Circa l’inconsistenza delle accuse verso il Santo Padre Benedetto XVI, vi lasciamo a questo articolo QUI de La Nuova Bussola Quotidiana. Circa l’insieme delle azioni messe in campo da Ratzinger contro la pedofilia, sia come cardinale che come papa, QUI un elenco esaustivo. Probabilmente mai nessuno nella storia della Chiesa ha mai fatto tanto in questo senso. 

Una parola definitiva spetta a don Fortunato Di Noto, il prete in prima fila da anni con la sua associazione per combattere la pedofilia, che il 5 maggio 2012 così dichiarò a Radio Vaticana: “Credo che scopriremo sempre di più la grandezza di Benedetto XVI per aver, con paternità, con fermezza e lucidità, affrontato veramente il problema. Un problema che non è legato solo allo scandalo con il quale alcuni sacerdoti hanno macchiato il volto bello della Chiesa e quindi il volto stesso di Cristo e così i bambini stessi coinvolti in questo turpe abuso. Credo che l’intenzione non sia solo quella, ma sia anche nel dire che la Chiesa, nata dalla Croce di Cristo – nata in un certo senso da un Bambino “crocifisso” – ancora ribadisce la forza pedagogica, la forza risanatrice di un possibile cammino di redenzione e di liberazione. La forza del nostro Pontefice è la forza che nasce veramente dalla verità: è una verità che ci sta rendendo liberi, è la verità che afferma che il sacerdozio è un dono straordinario, grande, che non possiamo assolutamente strumentalizzare per alcun fine, se non soltanto per ribadire la bellezza di una fede che può generare nuovi uomini, nuove donne. Soprattutto attraverso i bambini, la Chiesa si sta totalmente rinnovando”.

Poi, se, per completezza, volete sapere di quali personaggi si circondi il presunto “papa Francesco”, leggete “Galleria neovaticana” di Marco Tosatti. QUI Scoprirete in quale posti di potere ha posizionato prelati oggetto addirittura di mandati di cattura internazionale per abusi sessuali.

Ma, al di là della questione, ciò che è davvero importante per inquadrare l’operazione in corso è comprendere PERCHE’ STA SUCCEDENDO tutto questo.

Ve lo ripetiamo per la milionesima volta, se volete ricostruire tutta la vicenda, leggete l’inchiesta riportata QUI in fondo.

Nei capitoli 1,2,4,5 apprenderete come e perché Benedetto XVI non HA MAI ABDICATO e ha detto sempre la VERITA’. Egli è il solo e unico Papa e Vicario di Cristo, autoesiliatosi in SEDE IMPEDITA (canone 412), una situazione canonica contigua, ma profondamente diversa rispetto alla rinuncia al papato.
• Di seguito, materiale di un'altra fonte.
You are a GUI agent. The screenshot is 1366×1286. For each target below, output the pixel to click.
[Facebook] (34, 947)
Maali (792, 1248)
Nella sede impedita il papa è prigioniero, ma resta sempre il papa. Il Vaticano non ci ha mai smentito, nemmeno lo stesso Benedetto XVI, quando ci ha risposto per lettera QUI.

Papa Benedetto è EMERITO non perché è in pensione, o è un ex- papa, ma perché, rispetto all’usurpatore, è l’unico papa legittimo: emerito viene dal verbo “emereo”, cioè è l’unico che merita, che ha diritto di essere PAPA.
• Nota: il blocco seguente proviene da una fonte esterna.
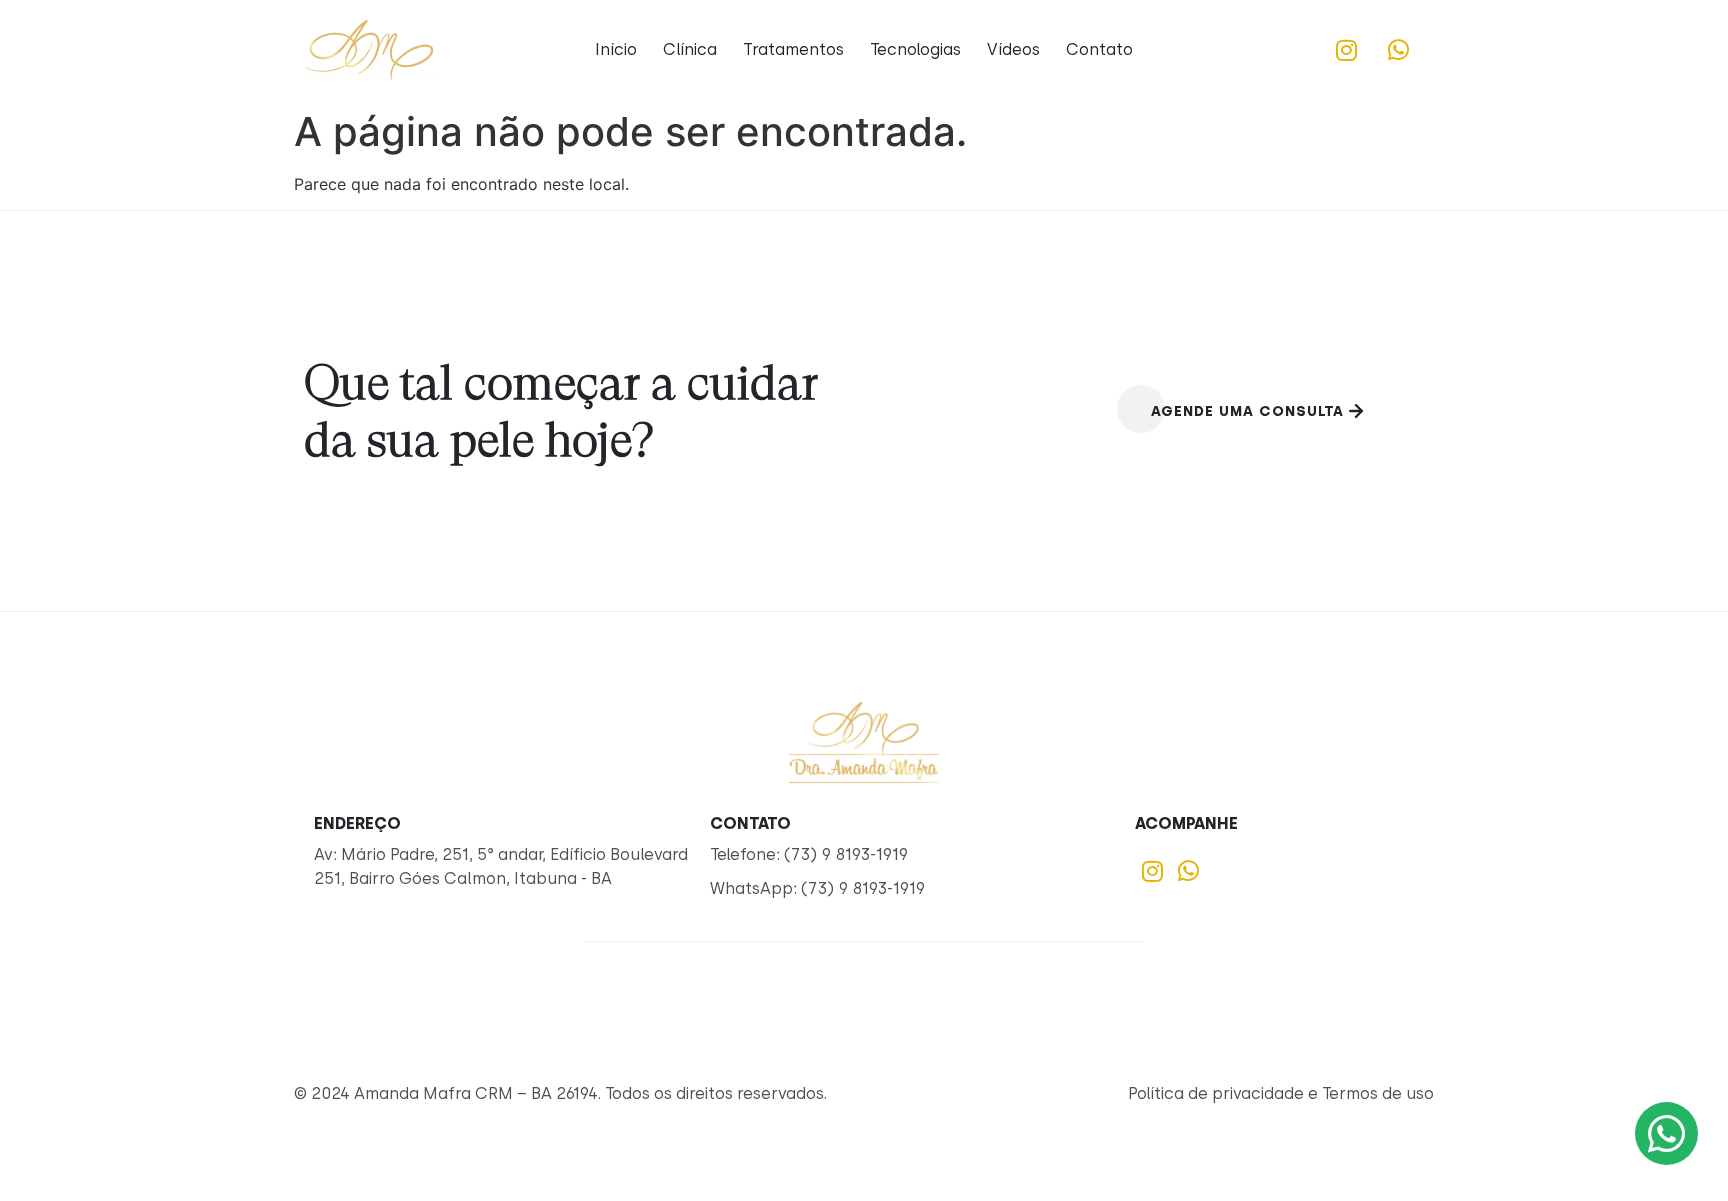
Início (616, 49)
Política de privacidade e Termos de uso (1281, 1093)
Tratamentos (793, 49)
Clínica (690, 49)
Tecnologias (915, 49)
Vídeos (1013, 49)
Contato (1099, 49)
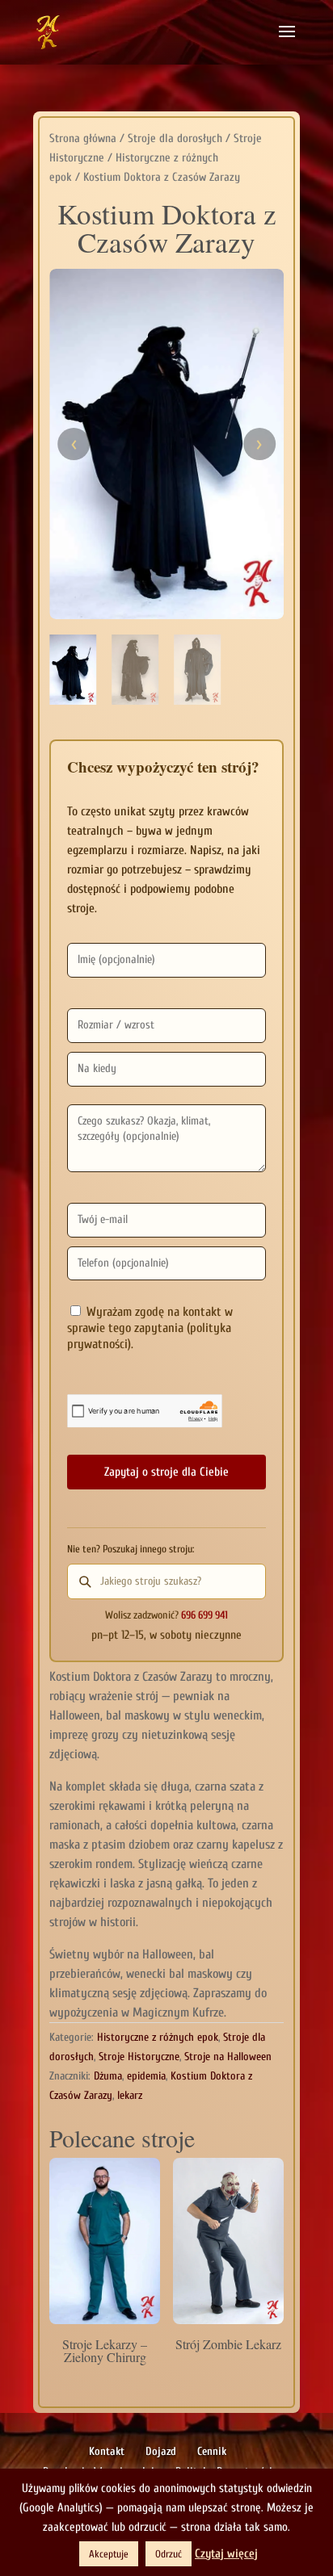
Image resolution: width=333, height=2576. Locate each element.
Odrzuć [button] (168, 2554)
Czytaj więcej (226, 2554)
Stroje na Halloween (228, 2056)
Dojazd (160, 2451)
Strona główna (82, 138)
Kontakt (106, 2451)
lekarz (129, 2095)
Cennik (211, 2451)
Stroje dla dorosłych (175, 138)
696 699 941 (204, 1615)
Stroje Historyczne (139, 2056)
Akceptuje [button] (109, 2554)
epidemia (146, 2076)
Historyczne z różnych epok (157, 2037)
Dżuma (108, 2076)
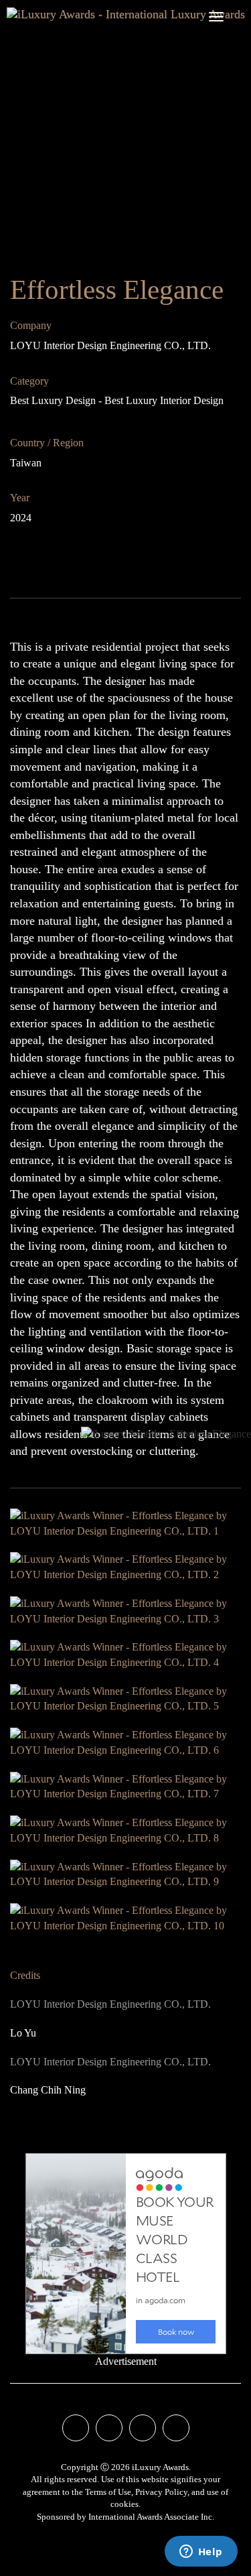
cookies (124, 2504)
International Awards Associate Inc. (151, 2517)
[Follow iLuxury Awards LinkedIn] (176, 2429)
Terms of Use (108, 2492)
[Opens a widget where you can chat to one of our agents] (201, 2552)
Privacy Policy (161, 2492)
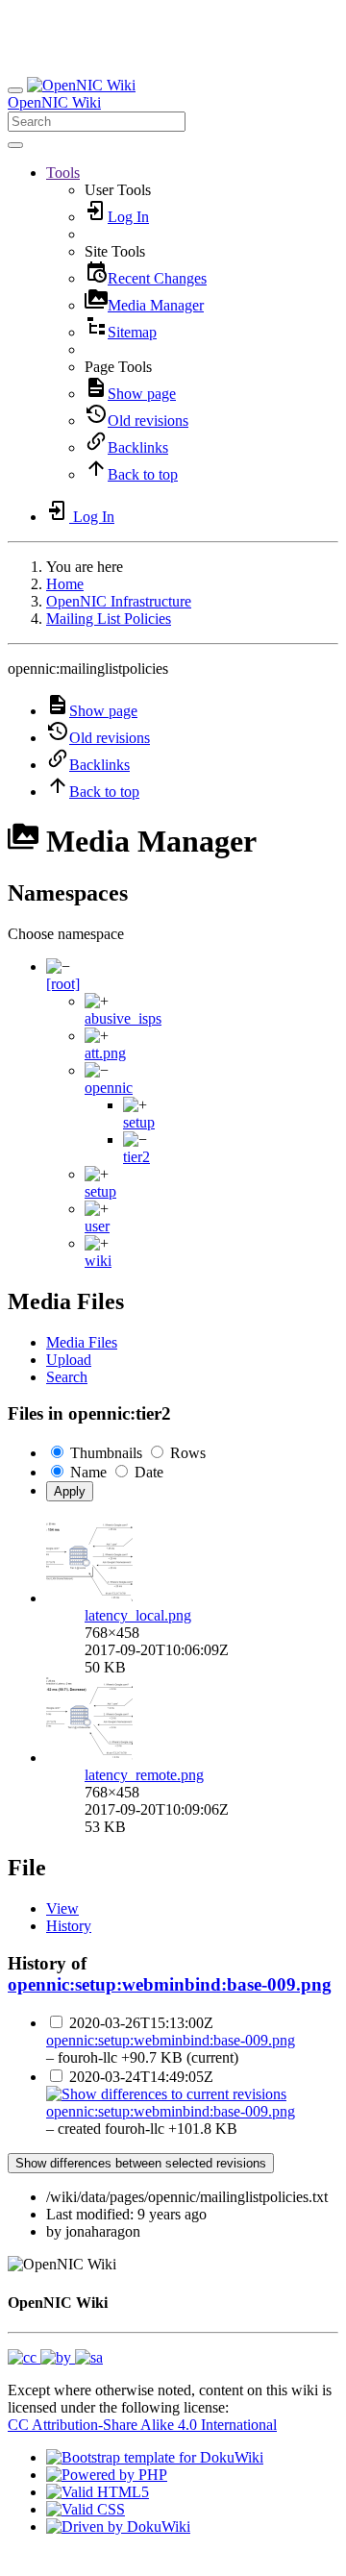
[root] (63, 984)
Mons. Bergoglio è un vescovo e antipapa, tutto quanto da lui fatto nell’arco di otto anni non ha alcuna validità e verrà cancellato dalla storia.

Visto che la situazione è canonicamente irrisolvibile, l’unica strada è, per i bergogliani, quella di puntare su fumogeni mediatico- emozionali: da un lato “Francesco” indulge in messinscene facilmente propagandistiche, come abbiamo dimostrato con la farsa della “visita a sorpresa” al negozio, QUI assolutamente organizzata insieme al suo fido fotografo Javier Martinez Brocal. Dall’altro lato occorre scatenare i media sulla delegittimazione a furor di popolo del vero papa. Tentativi miserabili che, con l’accanimento verso un 94enne, non fanno che confermare in modo ancora più visibile la realtà di questa situazione.

Ma quando la sede impedita verrà ufficializzata, addio tutto.